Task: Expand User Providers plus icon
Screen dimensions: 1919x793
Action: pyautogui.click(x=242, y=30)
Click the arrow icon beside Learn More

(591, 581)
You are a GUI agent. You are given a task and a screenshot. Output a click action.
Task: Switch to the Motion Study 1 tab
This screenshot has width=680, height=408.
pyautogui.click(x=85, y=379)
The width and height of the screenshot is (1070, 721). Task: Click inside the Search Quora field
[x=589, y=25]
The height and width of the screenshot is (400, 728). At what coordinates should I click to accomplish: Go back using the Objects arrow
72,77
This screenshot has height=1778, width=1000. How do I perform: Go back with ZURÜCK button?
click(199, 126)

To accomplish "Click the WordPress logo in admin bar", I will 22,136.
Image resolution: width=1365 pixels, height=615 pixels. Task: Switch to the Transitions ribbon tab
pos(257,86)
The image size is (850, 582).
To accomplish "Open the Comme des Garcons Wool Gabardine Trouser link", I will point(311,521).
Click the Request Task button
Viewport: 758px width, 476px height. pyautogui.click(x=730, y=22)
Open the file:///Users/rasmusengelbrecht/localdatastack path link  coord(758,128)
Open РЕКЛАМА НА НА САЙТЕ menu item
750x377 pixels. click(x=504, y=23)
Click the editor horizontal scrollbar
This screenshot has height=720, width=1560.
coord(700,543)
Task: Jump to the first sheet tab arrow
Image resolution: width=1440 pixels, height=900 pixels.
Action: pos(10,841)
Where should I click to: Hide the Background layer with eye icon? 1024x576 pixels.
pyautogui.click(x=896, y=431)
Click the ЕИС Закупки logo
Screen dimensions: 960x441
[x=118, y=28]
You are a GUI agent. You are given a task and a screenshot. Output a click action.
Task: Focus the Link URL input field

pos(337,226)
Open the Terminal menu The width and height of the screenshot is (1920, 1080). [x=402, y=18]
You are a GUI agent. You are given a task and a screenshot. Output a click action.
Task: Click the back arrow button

* **Directions**
Rewrite every one of the records above, substituting "Navigate" for each occurrence of "Switch" and leaving all other text as it is.

* **Solved exercise**
Task: Expand User Providers plus icon
Screen dimensions: 1919x793
Action: pyautogui.click(x=242, y=30)
Click the arrow icon beside Learn More

(591, 581)
You are a GUI agent. You are given a task and a screenshot. Output a click action.
Task: Navigate to the Motion Study 1 tab
This screenshot has width=680, height=408.
pyautogui.click(x=85, y=379)
The width and height of the screenshot is (1070, 721). Task: Click inside the Search Quora field
[x=589, y=25]
The height and width of the screenshot is (400, 728). At what coordinates should I click to accomplish: Go back using the Objects arrow
72,77
This screenshot has height=1778, width=1000. How do I perform: Go back with ZURÜCK button?
click(199, 126)

To accomplish "Click the WordPress logo in admin bar", I will 22,136.
Image resolution: width=1365 pixels, height=615 pixels. Task: Navigate to the Transitions ribbon tab
pos(257,86)
The image size is (850, 582).
To accomplish "Open the Comme des Garcons Wool Gabardine Trouser link", I will point(311,521).
Click the Request Task button
Viewport: 758px width, 476px height. pyautogui.click(x=730, y=22)
Open the file:///Users/rasmusengelbrecht/localdatastack path link  coord(758,128)
Open РЕКЛАМА НА НА САЙТЕ menu item
750x377 pixels. click(x=504, y=23)
Click the editor horizontal scrollbar
This screenshot has height=720, width=1560.
coord(700,543)
Task: Jump to the first sheet tab arrow
Image resolution: width=1440 pixels, height=900 pixels.
Action: pos(10,841)
Where should I click to: Hide the Background layer with eye icon? 1024x576 pixels.
pyautogui.click(x=896, y=431)
Click the ЕИС Закупки logo
Screen dimensions: 960x441
[x=118, y=28]
You are a GUI agent. You are given a task and a screenshot. Output a click action.
Task: Focus the Link URL input field

pos(337,226)
Open the Terminal menu The width and height of the screenshot is (1920, 1080). [x=402, y=18]
You are a GUI agent. You are given a task and a screenshot. Output a click action.
Task: Click the back arrow button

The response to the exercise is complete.